News Extra: UK Government to fast-track shale gas planning applications
28 August 2015
A new round of onshore oil and gas exploration licences will be granted within weeks after energy secretary Amber Rudd decided to award them in two stages to speed up the development of fracking. The fledgling industry has suffered a series of setbacks, including Lancashire county council’s rejection of a fracking application by Cuadrilla Resources in July, which the company said it would appeal against.
The Government will now grant some licences from the 14th onshore round, which was launched last year, and delay others that require additional environmental checks. The process attracted 95 applications for 295 blocks.
DECC Secretary of State Amber Rudd said in a Sunday Times article that if necessary the planning regime would be changed to ensure applications were processed in a more timely manner than in the past.

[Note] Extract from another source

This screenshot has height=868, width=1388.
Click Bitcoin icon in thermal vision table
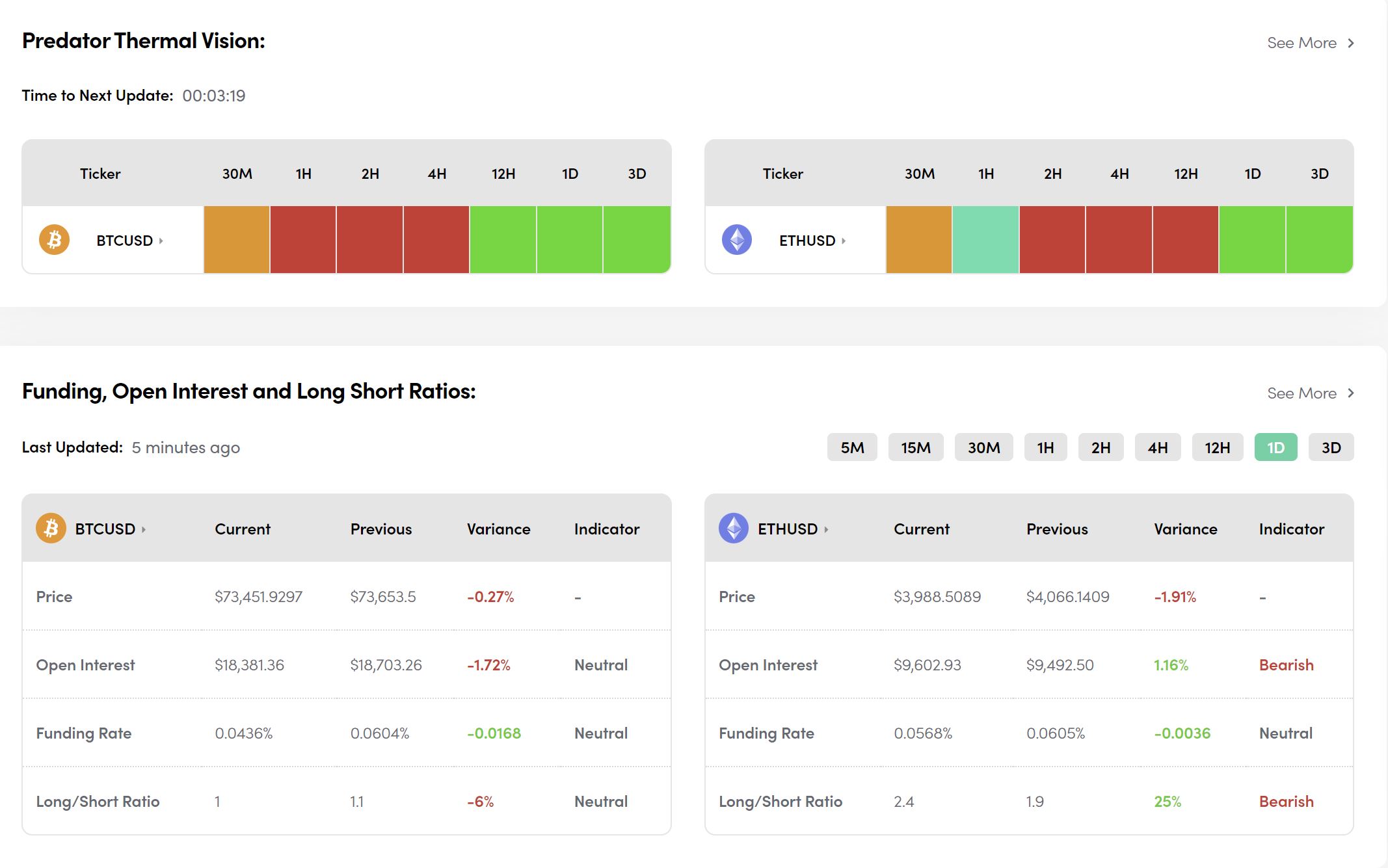point(54,240)
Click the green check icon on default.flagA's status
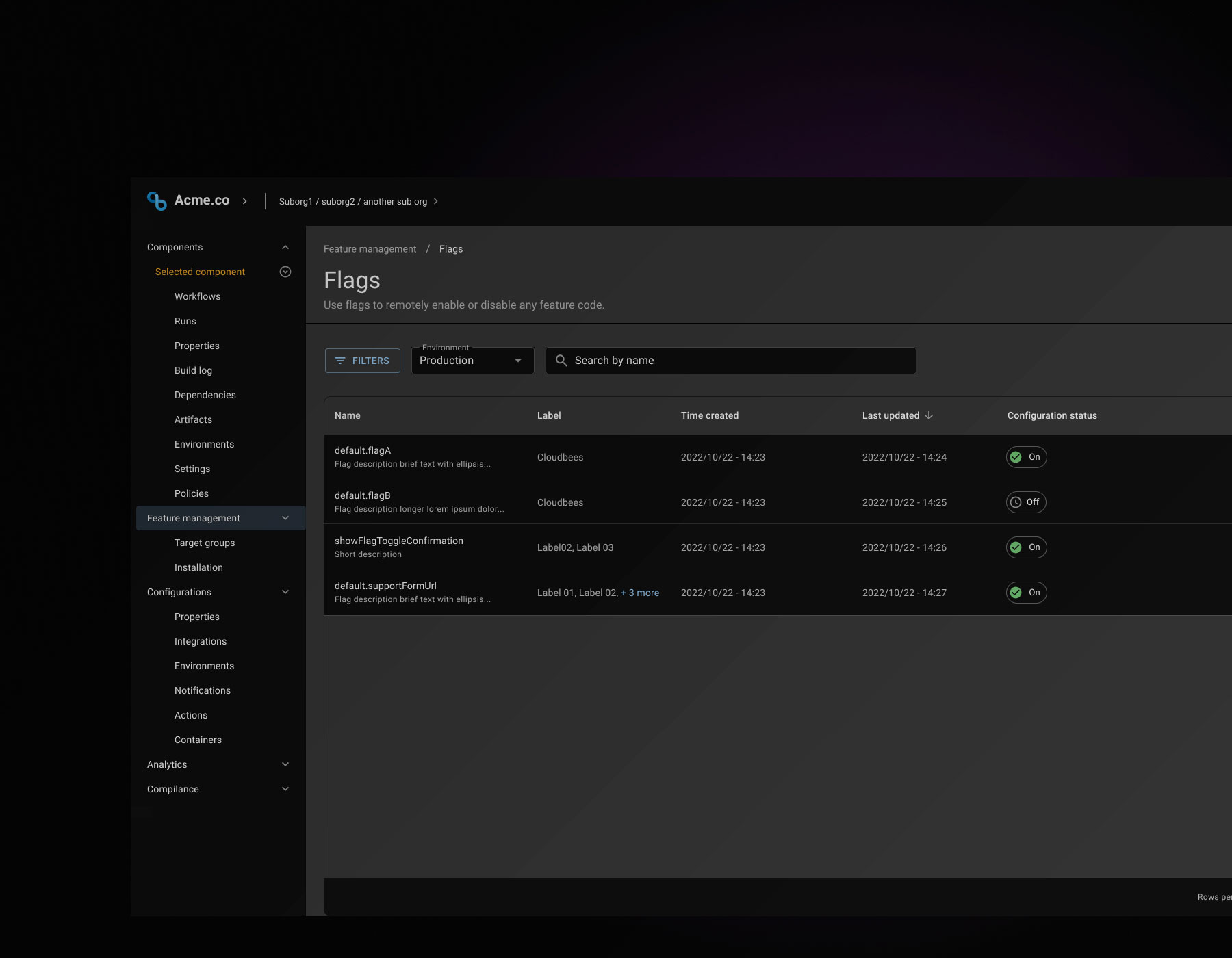Screen dimensions: 1232x958 pyautogui.click(x=1016, y=457)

“We can’t continue with a system in which applications are dragged out for months or even years on end, a system that doesn’t give certainty to industry and that could spell the end of a potentially vital national industry. We need a system that delivers timely planning decisions and that works effectively for local people and developers,” Rudd said.
She said the Government was given a mandate in the last general election to support the development of shale gas and this was now a priority.
“Britain has one of the best records in the world on this and we have used that experience to develop a regulatory system that does everything possible to allay people’s concerns and protect the environment. We have more than 50 years of drilling experience, which means standards are high, and we’ve also learnt valuable lessons from shale projects abroad.”
Britain is expected to import about 75% of its oil and gas by 2030 and hydrocarbons from UK shale beds could go some way to reduce that figure. Rudd said that shale could create more than 60,000 new jobs in the UK and generate billions of pounds for the economy.
She said the National College for Onshore Oil and Gas, headquartered in Blackpool and linked to colleges in Chester, Redcar and Cleveland, Glasgow and Portsmouth, would have an important role to play in training up engineers and technicians for the new industry.
Government plans to ensure communities and local authorities benefit from shale gas development include payments by operators of £100,000 for each exploration well site plus 1% of production revenue, worth £5m-£10m, to be used as the community sees fit. Councils will keep 100% of the business rate revenues from them, and a shale sovereign wealth fund for the north of England will be created.